[Exercise directions]
Of all the lines in the entries, how many carry the word "Relations"? The reply is that number and no more.

+++ Working data

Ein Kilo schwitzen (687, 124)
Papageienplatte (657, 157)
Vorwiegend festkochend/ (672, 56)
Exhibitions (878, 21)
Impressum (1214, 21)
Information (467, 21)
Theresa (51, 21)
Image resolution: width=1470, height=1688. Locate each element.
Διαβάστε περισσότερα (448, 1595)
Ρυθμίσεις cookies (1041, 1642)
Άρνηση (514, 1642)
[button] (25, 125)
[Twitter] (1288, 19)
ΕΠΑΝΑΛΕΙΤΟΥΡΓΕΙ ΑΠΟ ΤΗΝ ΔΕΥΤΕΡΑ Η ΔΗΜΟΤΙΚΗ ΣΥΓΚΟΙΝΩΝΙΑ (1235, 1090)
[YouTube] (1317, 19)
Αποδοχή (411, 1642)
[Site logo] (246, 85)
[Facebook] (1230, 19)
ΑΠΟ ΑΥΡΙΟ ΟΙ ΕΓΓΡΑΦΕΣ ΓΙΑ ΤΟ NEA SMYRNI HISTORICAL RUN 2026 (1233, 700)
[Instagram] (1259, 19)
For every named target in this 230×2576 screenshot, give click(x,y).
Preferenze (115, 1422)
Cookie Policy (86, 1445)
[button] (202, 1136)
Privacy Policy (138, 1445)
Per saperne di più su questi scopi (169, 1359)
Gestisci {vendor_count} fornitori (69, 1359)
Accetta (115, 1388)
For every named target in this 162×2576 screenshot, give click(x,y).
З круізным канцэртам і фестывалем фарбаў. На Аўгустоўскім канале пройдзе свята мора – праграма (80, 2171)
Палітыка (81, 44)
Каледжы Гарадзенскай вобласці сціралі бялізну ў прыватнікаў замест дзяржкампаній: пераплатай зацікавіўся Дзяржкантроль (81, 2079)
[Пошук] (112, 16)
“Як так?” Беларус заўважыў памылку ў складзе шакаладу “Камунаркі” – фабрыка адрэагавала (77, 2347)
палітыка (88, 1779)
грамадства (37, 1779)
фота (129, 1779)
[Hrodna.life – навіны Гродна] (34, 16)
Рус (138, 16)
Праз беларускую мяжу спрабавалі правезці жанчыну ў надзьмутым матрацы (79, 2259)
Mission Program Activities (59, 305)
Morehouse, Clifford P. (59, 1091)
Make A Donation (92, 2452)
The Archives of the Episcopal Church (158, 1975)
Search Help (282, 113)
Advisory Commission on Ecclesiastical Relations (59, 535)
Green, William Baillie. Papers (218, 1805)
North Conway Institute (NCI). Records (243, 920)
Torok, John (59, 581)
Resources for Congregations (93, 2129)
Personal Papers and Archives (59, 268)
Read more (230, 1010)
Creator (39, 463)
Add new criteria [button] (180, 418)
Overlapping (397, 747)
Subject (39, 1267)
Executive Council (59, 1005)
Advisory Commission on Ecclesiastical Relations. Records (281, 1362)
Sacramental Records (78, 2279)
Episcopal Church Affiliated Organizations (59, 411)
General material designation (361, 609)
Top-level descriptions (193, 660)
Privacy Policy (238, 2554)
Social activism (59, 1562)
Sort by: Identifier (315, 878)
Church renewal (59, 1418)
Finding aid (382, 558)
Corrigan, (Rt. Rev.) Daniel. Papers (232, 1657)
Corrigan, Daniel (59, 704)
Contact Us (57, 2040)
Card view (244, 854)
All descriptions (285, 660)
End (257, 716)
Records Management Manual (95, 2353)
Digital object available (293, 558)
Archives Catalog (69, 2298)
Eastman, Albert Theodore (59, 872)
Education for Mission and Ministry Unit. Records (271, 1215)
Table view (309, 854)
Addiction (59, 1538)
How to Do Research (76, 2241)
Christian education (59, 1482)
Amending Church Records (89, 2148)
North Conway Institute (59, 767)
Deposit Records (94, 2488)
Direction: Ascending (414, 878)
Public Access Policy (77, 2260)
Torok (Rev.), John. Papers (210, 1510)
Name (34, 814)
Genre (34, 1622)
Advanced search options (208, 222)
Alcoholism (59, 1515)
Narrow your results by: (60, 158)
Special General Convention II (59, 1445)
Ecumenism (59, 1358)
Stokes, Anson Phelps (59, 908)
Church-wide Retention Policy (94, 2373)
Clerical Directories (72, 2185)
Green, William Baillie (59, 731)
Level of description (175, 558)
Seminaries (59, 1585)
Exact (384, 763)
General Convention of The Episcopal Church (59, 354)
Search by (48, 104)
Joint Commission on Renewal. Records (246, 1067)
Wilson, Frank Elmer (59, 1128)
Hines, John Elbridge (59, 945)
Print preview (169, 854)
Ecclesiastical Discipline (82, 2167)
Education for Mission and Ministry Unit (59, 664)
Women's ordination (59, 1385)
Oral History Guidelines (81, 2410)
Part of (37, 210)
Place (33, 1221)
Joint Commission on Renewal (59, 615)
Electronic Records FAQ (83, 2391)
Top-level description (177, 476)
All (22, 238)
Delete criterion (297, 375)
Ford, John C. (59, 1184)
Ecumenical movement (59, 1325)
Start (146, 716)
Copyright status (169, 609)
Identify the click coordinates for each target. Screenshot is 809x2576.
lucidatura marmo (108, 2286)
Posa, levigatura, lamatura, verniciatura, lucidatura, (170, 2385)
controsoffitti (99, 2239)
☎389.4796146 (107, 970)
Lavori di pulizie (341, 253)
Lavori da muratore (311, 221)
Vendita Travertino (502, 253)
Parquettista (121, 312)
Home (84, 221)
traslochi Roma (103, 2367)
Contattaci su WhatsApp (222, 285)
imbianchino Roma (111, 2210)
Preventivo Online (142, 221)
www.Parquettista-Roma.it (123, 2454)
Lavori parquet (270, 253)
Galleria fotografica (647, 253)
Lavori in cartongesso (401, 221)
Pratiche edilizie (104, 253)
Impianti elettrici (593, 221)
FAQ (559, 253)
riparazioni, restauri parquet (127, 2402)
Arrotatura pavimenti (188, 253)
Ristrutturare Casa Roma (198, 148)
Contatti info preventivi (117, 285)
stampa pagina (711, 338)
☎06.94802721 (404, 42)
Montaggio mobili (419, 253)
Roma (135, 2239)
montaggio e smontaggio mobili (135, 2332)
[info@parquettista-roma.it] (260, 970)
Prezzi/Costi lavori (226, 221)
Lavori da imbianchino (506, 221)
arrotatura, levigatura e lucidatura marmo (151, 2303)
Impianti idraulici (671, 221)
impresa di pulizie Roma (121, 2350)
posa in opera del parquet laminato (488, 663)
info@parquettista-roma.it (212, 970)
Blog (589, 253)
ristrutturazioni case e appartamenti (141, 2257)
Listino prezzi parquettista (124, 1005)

++++++

[Response area]
2